Whereas the Oberoi, for this visitor, gets it pretty much spot on. The rooms are typically neither too large nor too poky, Even on the lower floors, the beds offer thick, well-sprung mattresses, designed to coax you into a long and lilting sleep. Each boasts a bath – not an inevitable addition in India’s financial capital – and a power shower. Also a genuinely high-speed wifi – again a rarity in a city often afflicted by slow download speeds. Room service is top-notch, offering a wide variety of local and foreign dishes, and a waiting staff happy to bring you anything your heart desires. (Bucket of ice? Coming right up. Whale omelette*? With you in ten. And so on).
It’s the foyer, though, that makes you stop and think. Thirty years ago, this was virtually the only place you could buy chilled champagne in a country suffering from economic dry rot. Then, the Oberoi seemed to visitors, almost an otherworldly experience. Locals were known to save up for months just to be able to treat their parents to high tea. Now, of course, India is bouncing. It has a confident new prime minister, Narendra Modi (who himself worked his way up from teaboy at a Gujarati railway station), and a renewed lust for life. And the Oberoi manages to bridge the divide between times past, and times to come.

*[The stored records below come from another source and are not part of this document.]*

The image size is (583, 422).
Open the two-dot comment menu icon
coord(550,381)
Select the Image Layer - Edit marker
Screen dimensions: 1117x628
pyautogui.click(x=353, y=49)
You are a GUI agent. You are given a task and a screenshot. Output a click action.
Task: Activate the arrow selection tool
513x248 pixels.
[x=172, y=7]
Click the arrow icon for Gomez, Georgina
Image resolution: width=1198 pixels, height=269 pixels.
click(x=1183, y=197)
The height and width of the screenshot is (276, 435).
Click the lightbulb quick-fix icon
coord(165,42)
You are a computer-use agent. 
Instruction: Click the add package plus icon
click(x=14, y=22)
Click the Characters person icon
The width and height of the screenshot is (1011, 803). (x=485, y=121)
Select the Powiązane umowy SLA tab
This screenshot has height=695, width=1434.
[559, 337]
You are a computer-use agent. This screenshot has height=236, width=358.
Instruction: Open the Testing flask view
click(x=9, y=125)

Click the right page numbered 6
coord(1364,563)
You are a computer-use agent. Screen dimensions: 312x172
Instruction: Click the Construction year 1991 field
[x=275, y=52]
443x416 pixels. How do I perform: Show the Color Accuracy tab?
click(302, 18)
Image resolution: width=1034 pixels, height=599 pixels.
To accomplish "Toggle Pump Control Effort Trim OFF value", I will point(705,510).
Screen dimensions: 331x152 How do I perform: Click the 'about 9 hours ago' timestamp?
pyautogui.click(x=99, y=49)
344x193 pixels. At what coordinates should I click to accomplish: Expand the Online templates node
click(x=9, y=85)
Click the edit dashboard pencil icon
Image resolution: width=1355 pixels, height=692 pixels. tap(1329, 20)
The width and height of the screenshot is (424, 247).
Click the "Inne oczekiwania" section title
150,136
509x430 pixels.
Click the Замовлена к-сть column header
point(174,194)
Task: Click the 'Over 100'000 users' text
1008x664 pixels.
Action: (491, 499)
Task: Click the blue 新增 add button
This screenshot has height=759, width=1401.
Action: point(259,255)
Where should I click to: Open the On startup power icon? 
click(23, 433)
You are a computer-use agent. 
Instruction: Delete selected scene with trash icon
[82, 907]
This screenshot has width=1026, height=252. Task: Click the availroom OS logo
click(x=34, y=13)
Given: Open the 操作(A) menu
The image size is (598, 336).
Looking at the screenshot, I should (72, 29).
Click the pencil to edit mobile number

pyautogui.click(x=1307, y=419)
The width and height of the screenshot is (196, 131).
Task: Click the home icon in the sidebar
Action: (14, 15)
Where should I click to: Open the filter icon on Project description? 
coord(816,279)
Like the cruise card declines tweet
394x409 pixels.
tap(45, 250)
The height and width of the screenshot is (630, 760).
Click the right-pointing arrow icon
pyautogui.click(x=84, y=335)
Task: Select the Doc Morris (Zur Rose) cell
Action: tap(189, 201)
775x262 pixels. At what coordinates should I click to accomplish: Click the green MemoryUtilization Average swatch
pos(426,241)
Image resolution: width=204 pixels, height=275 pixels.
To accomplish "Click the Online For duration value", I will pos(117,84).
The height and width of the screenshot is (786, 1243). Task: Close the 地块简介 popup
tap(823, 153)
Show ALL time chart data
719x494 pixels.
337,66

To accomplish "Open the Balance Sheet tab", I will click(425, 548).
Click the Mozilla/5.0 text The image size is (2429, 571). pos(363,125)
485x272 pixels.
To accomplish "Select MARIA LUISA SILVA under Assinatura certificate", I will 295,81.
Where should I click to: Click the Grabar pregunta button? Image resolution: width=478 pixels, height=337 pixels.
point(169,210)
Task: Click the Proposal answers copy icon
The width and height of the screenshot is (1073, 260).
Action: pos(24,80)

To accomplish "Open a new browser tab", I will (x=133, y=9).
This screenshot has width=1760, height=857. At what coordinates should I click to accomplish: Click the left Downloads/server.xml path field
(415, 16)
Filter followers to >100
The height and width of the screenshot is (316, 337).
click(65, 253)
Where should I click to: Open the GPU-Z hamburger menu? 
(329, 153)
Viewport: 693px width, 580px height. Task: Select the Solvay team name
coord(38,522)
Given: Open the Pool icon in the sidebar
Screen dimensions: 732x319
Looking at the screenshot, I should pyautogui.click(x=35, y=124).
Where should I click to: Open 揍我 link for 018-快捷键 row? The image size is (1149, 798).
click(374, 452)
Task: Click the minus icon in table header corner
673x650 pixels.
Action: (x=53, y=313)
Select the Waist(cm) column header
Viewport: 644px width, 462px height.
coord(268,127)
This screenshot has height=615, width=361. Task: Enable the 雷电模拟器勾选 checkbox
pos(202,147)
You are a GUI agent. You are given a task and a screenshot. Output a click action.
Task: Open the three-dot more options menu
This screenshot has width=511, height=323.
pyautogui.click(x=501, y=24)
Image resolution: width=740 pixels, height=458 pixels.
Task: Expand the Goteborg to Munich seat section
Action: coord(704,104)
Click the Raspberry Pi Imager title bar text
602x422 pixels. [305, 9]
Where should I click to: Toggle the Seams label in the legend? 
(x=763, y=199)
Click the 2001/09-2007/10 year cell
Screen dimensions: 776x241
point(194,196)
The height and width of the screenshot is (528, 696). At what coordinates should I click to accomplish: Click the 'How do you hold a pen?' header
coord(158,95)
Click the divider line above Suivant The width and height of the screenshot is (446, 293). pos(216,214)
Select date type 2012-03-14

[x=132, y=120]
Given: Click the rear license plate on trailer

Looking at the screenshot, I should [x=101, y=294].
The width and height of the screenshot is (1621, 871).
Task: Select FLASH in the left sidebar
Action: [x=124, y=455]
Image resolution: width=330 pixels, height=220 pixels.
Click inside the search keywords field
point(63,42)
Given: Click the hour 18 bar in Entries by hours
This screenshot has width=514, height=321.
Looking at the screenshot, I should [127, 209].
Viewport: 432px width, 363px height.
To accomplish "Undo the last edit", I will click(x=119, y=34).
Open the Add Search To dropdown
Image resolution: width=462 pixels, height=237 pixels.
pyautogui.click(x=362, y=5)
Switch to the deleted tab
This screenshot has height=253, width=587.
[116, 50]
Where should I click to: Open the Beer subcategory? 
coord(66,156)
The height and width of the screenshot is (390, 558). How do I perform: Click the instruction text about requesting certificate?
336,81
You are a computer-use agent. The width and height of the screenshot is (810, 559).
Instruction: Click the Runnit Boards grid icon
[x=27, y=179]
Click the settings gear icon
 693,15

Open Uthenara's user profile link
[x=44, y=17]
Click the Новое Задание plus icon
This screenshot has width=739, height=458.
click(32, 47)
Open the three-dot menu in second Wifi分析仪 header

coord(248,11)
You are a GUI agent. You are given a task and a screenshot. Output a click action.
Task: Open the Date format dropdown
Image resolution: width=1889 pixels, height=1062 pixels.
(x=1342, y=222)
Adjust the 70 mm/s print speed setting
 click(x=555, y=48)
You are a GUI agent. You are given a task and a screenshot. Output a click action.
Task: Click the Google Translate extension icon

There’s a deceptive sedateness to the staff – they give the impression of having all the time in the world for you even while, like ducks, their legs are paddling furiously beneath the surface. Thus, unlike at some other top-end local hotels, things actually get done when they are needed. (Shirts, for instance, are pressed, ironed and returned to your room before you’ve even remembered to ring housekeeping to ask where they are).
Then there’s the foyer itself. One of the greatest hotel receptions anywhere in the world. The vast exterior windows look out over the wide sweep of Back Bay, usually bathed in an ethereally golden glow. Inside, the marbled foyer is open-plan right to the roof, inducing in some a topsy-turvy sense of reverse vertigo. Equally extraordinary is the lack of noise. The air in the Oberoi hums like a well-tuned Rolls Royce, bearing the sounds of hushed conversations and whorls of quiet laughter. A clink of glasses breaks the silence here and there. Close your eyes and relax though and you could be on a remote beach in Scotland or Samoa, so quiet is the air you breathe.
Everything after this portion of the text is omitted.